REPUBLIC v FRED NALIANYA WEKESA [2006] KEHC 1352 (KLR)
Full Case Text
REPUBLIC OF KENYA
IN THE HIGH COURT OF KENYA
AT BUNGOMA
Criminal Case 14 of 2003
REPUBLIC.........................................................................................................................PROSECUTOR
VS
FRED NALIANYA WEKESA..................................................................................................ACCUSED
JUDGMENT
The accused herein, Fred Nalianya Wekesa is before this court facing a charge of murder contrary to section 203 as read with section 204 of the Penal Code. The particulars of the offence are that on the nights of 15th and 16th April 2003 at Soy Sambu Scheme, Soy Sambu Sub-location in Bungoma District within the Western Province, jointly with others not before court murdered Magdaline Wairimu Muriithi.
A total of seven (7) witnesses were lined up by the prosecution to prove the charge facing the accused. At about 7. 00 a.m on 16. 4.2003, Metrine Wafula and Alice Wanyama (P.W2) discovered that Magdaline Wairimu was lying dead in her bedroom when the duo forced the door open when they realized that she was not responding to their wake up calls. P.W.1 had gone to perform her duties of milking the deceased’s cows whereas P.W.2 had gone to buy milk from the deceased’s home at that time. The duo screamed and the neighborhood responded. P.W1 said by then she had worked for the deceased for a period of 2 months having taken over from Jackline Wamalwa Wekesa (P.W.3) who had quit the employment of the deceased due to some illness. P.W.1 said she was called to identify 4 cups, a torch, a radio and a bicycle at the police station.
It is the evidence of Charles Wanyonyi (P.W7) and Administration Police Officer, that he visited the house of the accused on 23rd April 2003 where he and other police officers carried out a search. The search yielded to the recovery of a radio, 3 radio compacts, 6 cups, a grey trouser and a bag. Jackline wekesa (P.W3), a person who had worked for 7 years with the deceased managed to identify 4 cups by the colour and the thread the deceased used to tie. P.W3 also identified the radio cassette by its make and by the broken cassette player. P.W.3 told this court that the 3 items plus a torch were the property of the deceased.
P.W.1, also gave a similar identification like that of P.W.3.
It is the evidence of Jane Nasimiyu, P.W4 that at about 6. 00 a.m on 16. 04. 2003 she met the accused at Ndalu Market. According to P.W.4, the accused appeared very dirty. She claimed she saw the accused wearing a long trouser which was dirty with blood stains and mud. P.W.4 said when she reached home she learnt that the deceased had been killed the previous night and that she suspected the accused may have been the murderer because of the way he appeared in the morning of 16. 04. 2003. It turned out later own that her son, Augustine, was held as a suspect. P.W4 did not give the details as to how her son was released from police custody. Her son was not also called upon to testify.
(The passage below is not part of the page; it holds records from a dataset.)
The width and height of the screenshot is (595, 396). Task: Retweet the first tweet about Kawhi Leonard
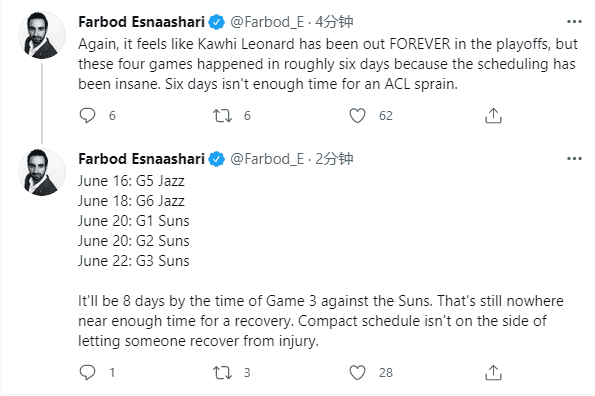222,116
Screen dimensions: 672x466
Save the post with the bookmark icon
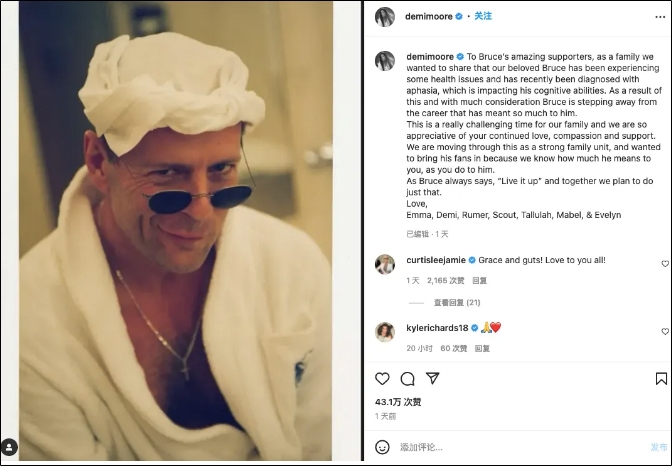(661, 379)
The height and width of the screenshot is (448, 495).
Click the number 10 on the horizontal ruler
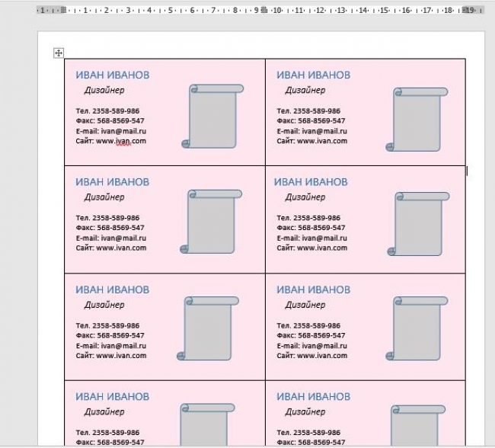277,11
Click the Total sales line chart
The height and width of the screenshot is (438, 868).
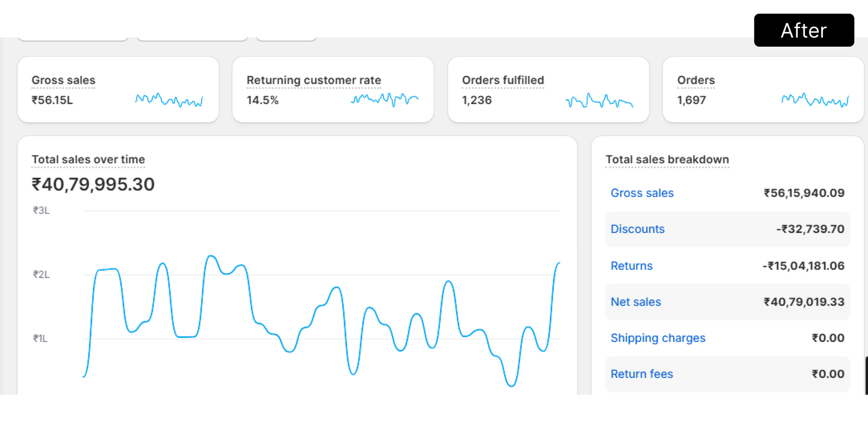click(321, 314)
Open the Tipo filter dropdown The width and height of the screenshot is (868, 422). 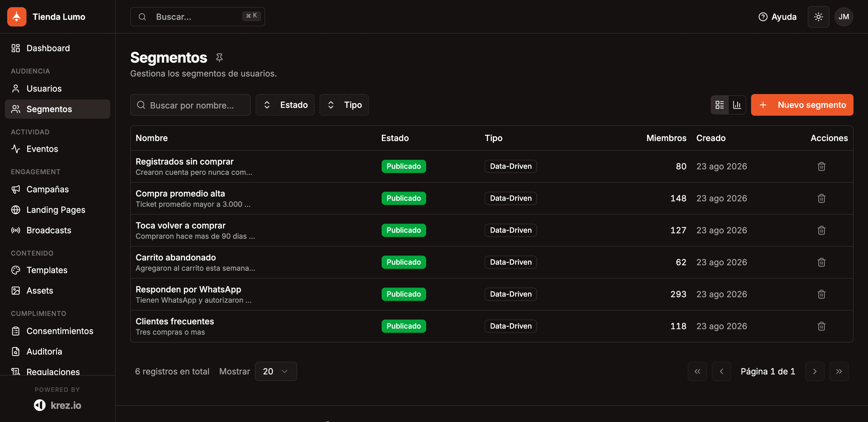point(344,105)
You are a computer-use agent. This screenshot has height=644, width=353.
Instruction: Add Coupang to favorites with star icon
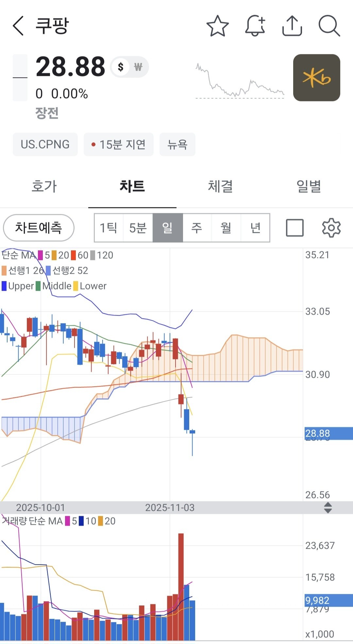pyautogui.click(x=217, y=26)
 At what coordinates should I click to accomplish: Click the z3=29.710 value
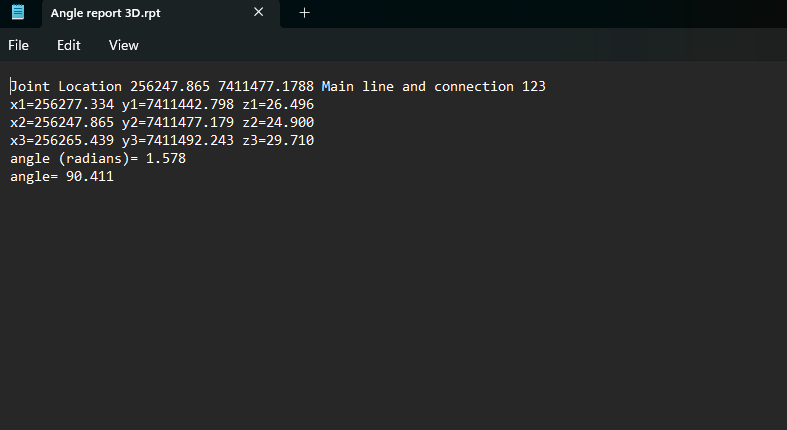[x=278, y=141]
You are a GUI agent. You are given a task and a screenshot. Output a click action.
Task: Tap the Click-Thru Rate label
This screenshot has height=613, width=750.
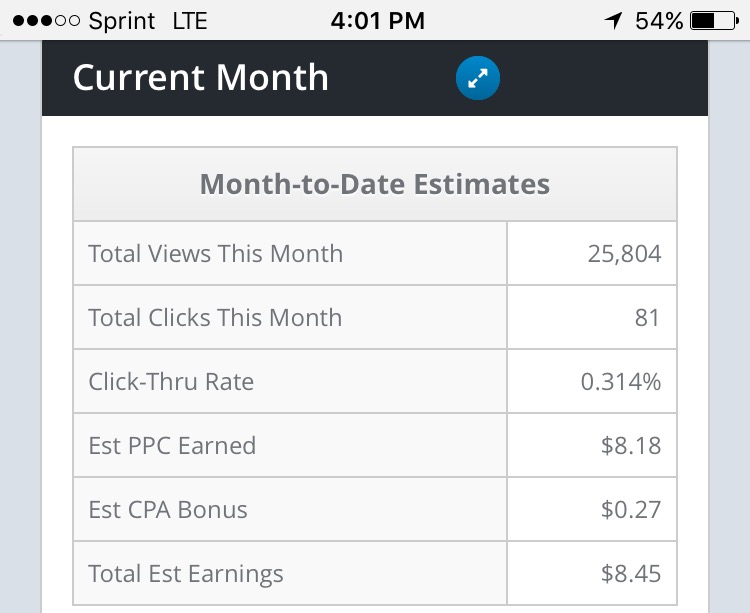[x=171, y=382]
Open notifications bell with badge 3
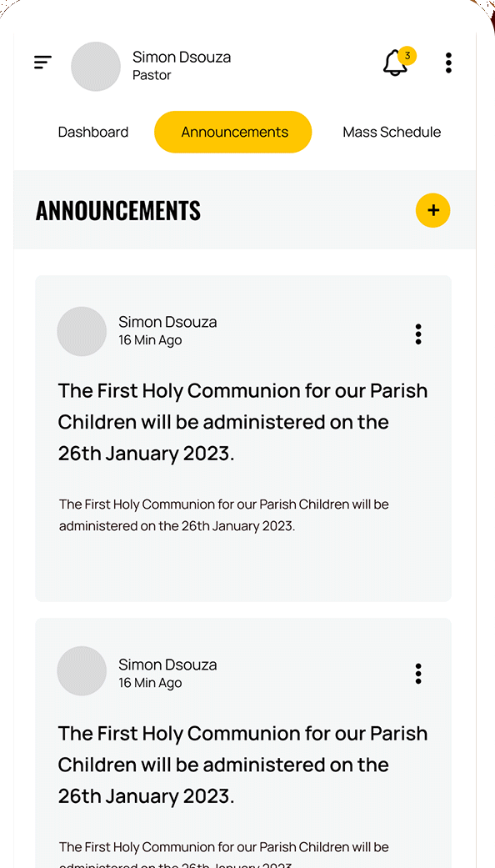Viewport: 495px width, 868px height. pos(395,63)
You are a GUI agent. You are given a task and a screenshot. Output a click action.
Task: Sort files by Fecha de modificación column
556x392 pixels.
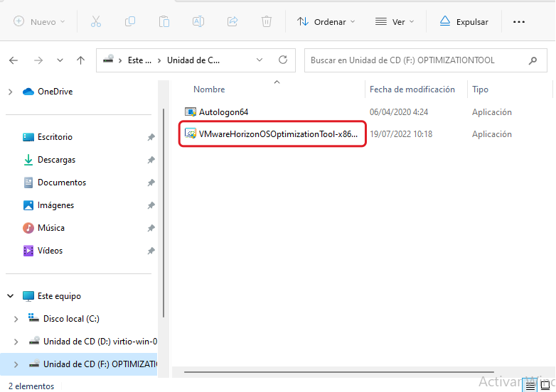tap(412, 89)

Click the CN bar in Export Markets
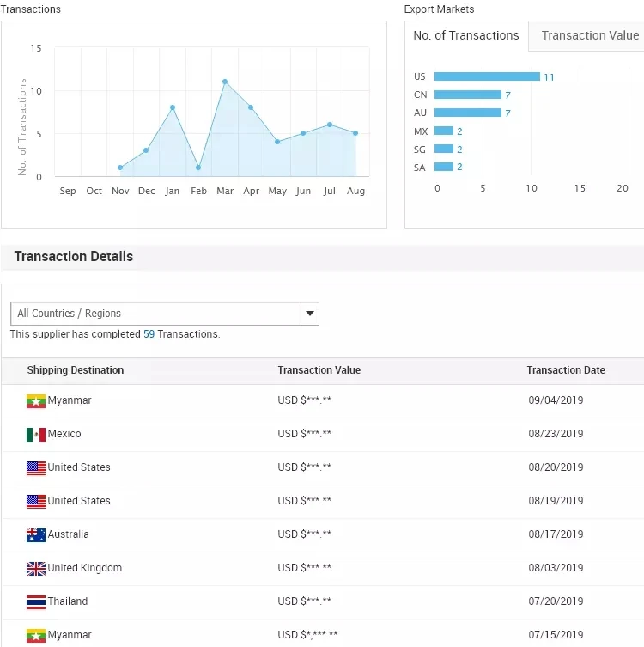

Dr. John Ouma Juma (P.W5) produced the post mortem report prepared by doctor Kubasu. The doctor formed the opinion that the cause of death was severe brain injury due to trauma from assault.
In short, the prosecution’s case is that the deceased’s property were found in the accused’s house. The property were identified to belong to the deceased by PW1, P.W2 and P.W3. The prosecution is applying the doctrine of recent possession to connect the accused with the offence.
When placed on his defence the accused gave an unsworn statement. He denied committing the offence. He stated that the items said to have been recovered at his house were actually not recovered from his house. He blamed P.W4 for fixing him to save her son called Augustine who had been arrested as a suspect.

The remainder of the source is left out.